Initial object
The Overton window was introduced as the object of analysis, then immediately reinterpreted as something with two ends rather than a passive discourse boundary.
This page records the path from the conversation to the rendered paper. The paper is the primary artefact; this page documents the conceptual and production sequence behind it.
The conversation began with the Overton window, but the working frame changed quickly. The first correction was that the standard account of acceptable speech was not the right centre of gravity. The stronger model treated the window as a field, with two-party politics acting as a two-pole capture system. Citizens were then modeled as particles moving through that field, and election day became the portal where continuous political states are forced into discrete ballot outputs.
The Overton window was introduced as the object of analysis, then immediately reinterpreted as something with two ends rather than a passive discourse boundary.
The two-party structure became the dominant geometry. The parties were treated as poles that organize the field rather than as simple choices inside it.

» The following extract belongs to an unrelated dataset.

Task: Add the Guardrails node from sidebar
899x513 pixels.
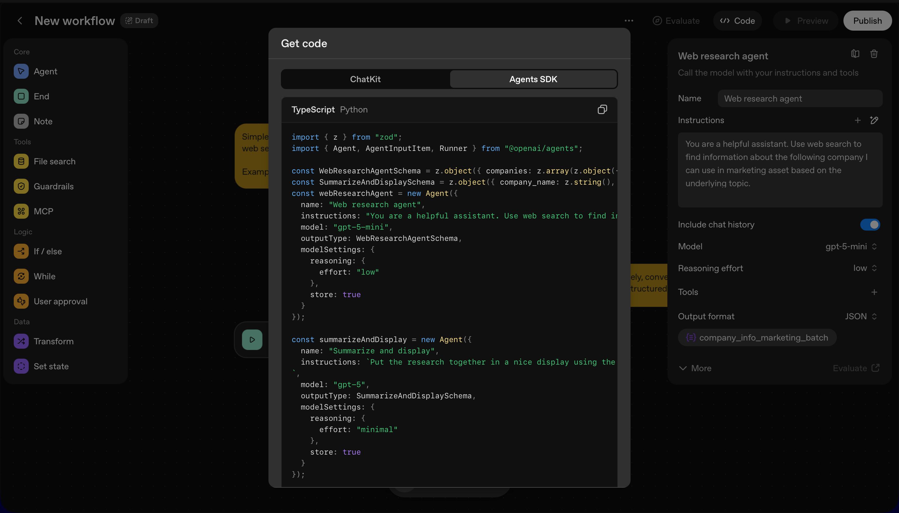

Citizens were modeled as particles that may begin anywhere in the field but are drawn toward one of the poles when the electoral mechanism is activated.
Voting day was identified as the portal event: a point at which a high-dimensional political state is converted into a finite institutional output.
The model was written as a mathematical paper using state-space, vector fields, party attractors, capture basins, and a portal map.
Earlier scaffolding from the slide framework was removed so that the paper could stand alone as an electoral-field argument.
The final artefact was produced by taking the cleaned mathematical model and rendering it as a static HTML paper. The page uses local styling, local SVG diagrams, and MathJax for equations. The goal was not to create a slide deck or a summary, but a web-native draft that can be read directly as a paper.
index.html renders the paper itself.
process.html documents the path from conversation to paper.
This process page is preserved inside v02 as the record for the original Overton Field paper. The top-level site now treats it as one paper in a two-paper collection.